Computer engineer and analyst Sandeep Girhotra, 38, has been cooking since he was 10 years old. In addition to cooking for his family, he volunteers to cook for hundreds at the Science of Spirituality Meditation Center in Amityville, as well as at centers around the world.
What inspires you to cook?
My father was a good cook. We immigrated to America from India 14 years ago. I developed a passion for cooking and felt that to be able to make food for others was a blessing.
What are some of your favorite ingredients?
I make a lot of Indian and Asian dishes. I also am a lifelong vegetarian. Things I use a lot include paneer, a kind of Indian cottage cheese; peppers, tofu, kidney beans, lentils, soy sauce, chili sauce and vegetables for stir-fry. I also mix in American-influenced ingredients like cinnamon, black pepper, white pepper, olive oil, broccoli and baby corn. I make vegan pasta and rely on soy products and mock meats for protein. I find that meat-based people don't eat a lot of milk products and beans. If you look at the vegetarian side, you see a lot of proteins from lentils, beans and cheese. Paneer, because it is from pure milk, is a good fat. You can make your own homemade yogurt using milk and a little bit of vinegar. One of my favorite things to cook for is Veggie Fest, which is Aug. 15-16, 2015, at the Science of Spirituality Meditation Center in Naperville, Illinois, which is about 28 miles outside Chicago. You may cook for 20,000 people in one day.

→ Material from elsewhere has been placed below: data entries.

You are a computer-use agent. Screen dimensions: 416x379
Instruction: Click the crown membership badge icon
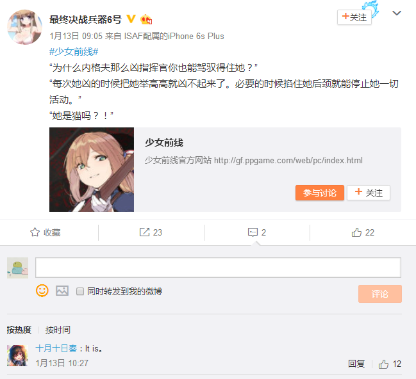coord(146,19)
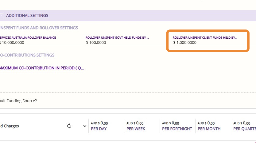The height and width of the screenshot is (143, 256).
Task: Click the Per Fortnight charge amount
Action: pos(170,123)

What is your cooking style?
I want people to see that a vegetarian diet can be delicious. I also want the food to touch their soul. I also want people to know cooking with fresh vegetables from scratch doesn't have to take that long. You also can save money by cooking at home.
What are the meal building blocks people should keep on hand?
I have spices; chili sauce, mixed greens, tomatoes, cucumbers for salad, salt, pepper and lemon. Spices I like include turmeric, cumin, red chili powder, which you will not feel the heat of if you only use a pinch. I also like coriander, cinnamon and nutmeg. You can play around with the vegetables, but avoid olive oil at high heat. If you're cooking at a high temperature, use canola oil and save olive oil or others like avocado oil for finishing the dish.
CHILI PANEER WITH PEPPERS
2 tablespoons canola (or vegetable) oil
4 cloves garlic, finely chopped
½ cup finely chopped onion (1 small onion)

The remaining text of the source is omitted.